We only use seafood that is fished or farmed in a sustainable manner to protect the health and function of our oceans!

Wash and dry all produce.* Mince or grate 1 clove garlic (2 cloves for 4 ppl). Roughly chop the cilantro. Zest, then juice half the lime (1 lime for 4 ppl). Cut the remaining lime into wedges. Pat the fish dry with paper towels, then cut into 1/2-inch pieces.

2

In a small bowl, whisk together mayo, half the lime zest, half the lime juice and 1/2 tsp sugar (dbl for 4 ppl). Season with salt and pepper. In a medium bowl, add cabbage and season with salt. Using your hands, massage cabbage, until slightly tender, 1 min. Drizzle over dressing from small bowl and add half the cilantro. Toss together. Set aside.

3

In another medium bowl, combine the Cajun seasoning and cornstarch. Season with salt and pepper. Add the fish and toss to coat.

4

Heat a large non-stick pan over medium-high heat. When the pan is hot, add 2 tbsp oil (dbl for 4 ppl), then the fish. Pan-fry, stirring occasionally, until the fish is golden-brown and cooked through, 6-7 min. (TIP: Cook to a minimum internal temp of 70°C/158°F.**)

5

Meanwhile, wrap the tortillas in paper towels. Microwave until the tortillas are warm and flexible, about 30 sec. In another small bowl, combine the sour cream, minced garlic, remaining lime zest and remaining lime juice. Season with salt and pepper.

6

Divide coleslaw and fish between tortillas. Dollop with the crema. Top with radishes and sprinkle over the remaining cilantro. Squeeze over a lime wedge, if desired. Serve any remaining coleslaw on the side.

[Information given]
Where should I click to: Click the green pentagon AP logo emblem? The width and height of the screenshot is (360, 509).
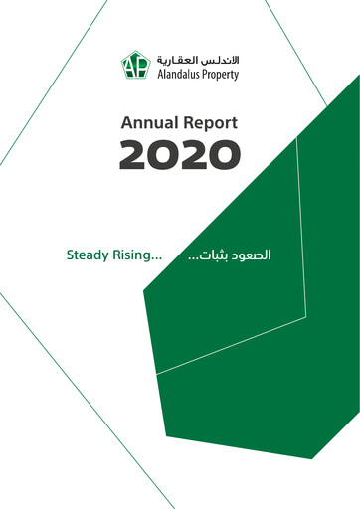[134, 66]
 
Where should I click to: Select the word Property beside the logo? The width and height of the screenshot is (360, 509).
[219, 75]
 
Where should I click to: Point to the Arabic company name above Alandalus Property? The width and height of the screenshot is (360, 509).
[196, 60]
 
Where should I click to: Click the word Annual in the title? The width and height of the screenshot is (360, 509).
[147, 124]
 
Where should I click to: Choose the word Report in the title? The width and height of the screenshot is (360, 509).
[209, 124]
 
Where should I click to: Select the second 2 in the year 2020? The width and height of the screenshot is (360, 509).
[195, 154]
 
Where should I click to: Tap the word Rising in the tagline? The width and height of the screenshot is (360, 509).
[136, 255]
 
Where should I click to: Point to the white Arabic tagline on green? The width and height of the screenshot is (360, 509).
[245, 254]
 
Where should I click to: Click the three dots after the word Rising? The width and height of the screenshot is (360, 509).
[157, 258]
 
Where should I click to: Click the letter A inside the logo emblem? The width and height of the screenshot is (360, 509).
[129, 67]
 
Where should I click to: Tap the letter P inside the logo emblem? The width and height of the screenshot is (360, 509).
[139, 67]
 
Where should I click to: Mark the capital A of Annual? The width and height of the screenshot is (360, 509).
[125, 124]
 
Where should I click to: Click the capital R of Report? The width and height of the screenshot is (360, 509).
[186, 124]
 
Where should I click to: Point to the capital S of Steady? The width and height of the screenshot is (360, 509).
[71, 254]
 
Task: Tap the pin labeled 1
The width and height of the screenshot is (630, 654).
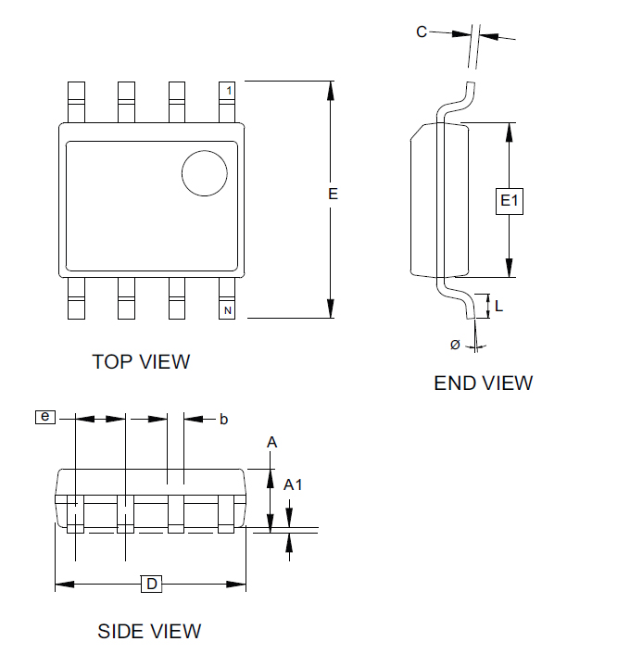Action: tap(227, 102)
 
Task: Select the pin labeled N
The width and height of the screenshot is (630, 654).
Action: tap(227, 298)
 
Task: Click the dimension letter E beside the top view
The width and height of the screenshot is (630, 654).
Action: tap(333, 194)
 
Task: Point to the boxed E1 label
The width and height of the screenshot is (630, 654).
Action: tap(510, 201)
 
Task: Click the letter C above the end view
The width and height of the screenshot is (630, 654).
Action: tap(422, 32)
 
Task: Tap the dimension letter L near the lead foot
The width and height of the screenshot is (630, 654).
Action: tap(499, 307)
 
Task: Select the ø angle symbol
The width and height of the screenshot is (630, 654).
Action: tap(455, 345)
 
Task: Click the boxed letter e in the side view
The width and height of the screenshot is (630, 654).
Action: tap(45, 417)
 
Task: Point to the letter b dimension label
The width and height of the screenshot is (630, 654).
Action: tap(223, 420)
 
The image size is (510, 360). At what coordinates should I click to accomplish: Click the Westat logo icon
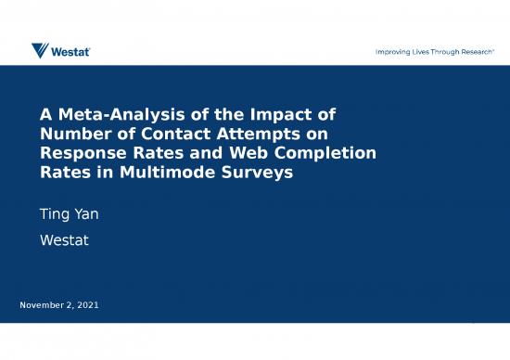pos(41,50)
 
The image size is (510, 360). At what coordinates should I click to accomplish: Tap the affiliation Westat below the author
pos(62,239)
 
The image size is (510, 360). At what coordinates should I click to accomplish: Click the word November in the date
pos(45,305)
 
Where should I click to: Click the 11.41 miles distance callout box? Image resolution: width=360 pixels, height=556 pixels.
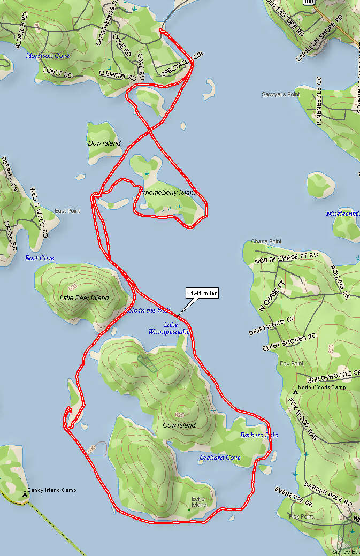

[Tasks for this exercise]
1. List every ingredient that the fish taco recipe says to whisk together in a small bowl.
2. Reproduce the part of the fish taco recipe starting at "In a small bowl, whisk" and ending at "toss to coat.".

[Solutions for each task]
1.
- Mayo
- Half the lime zest
- Half the lime juice
- 1/2 tsp sugar

2.
In a small bowl, whisk together mayo, half the lime zest, half the lime juice and 1/2 tsp sugar (dbl for 4 ppl). Season with salt and pepper. In a medium bowl, add cabbage and season with salt. Using your hands, massage cabbage, until slightly tender, 1 min. Drizzle over dressing from small bowl and add half the cilantro. Toss together. Set aside.

3

In another medium bowl, combine the Cajun seasoning and cornstarch. Season with salt and pepper. Add the fish and toss to coat.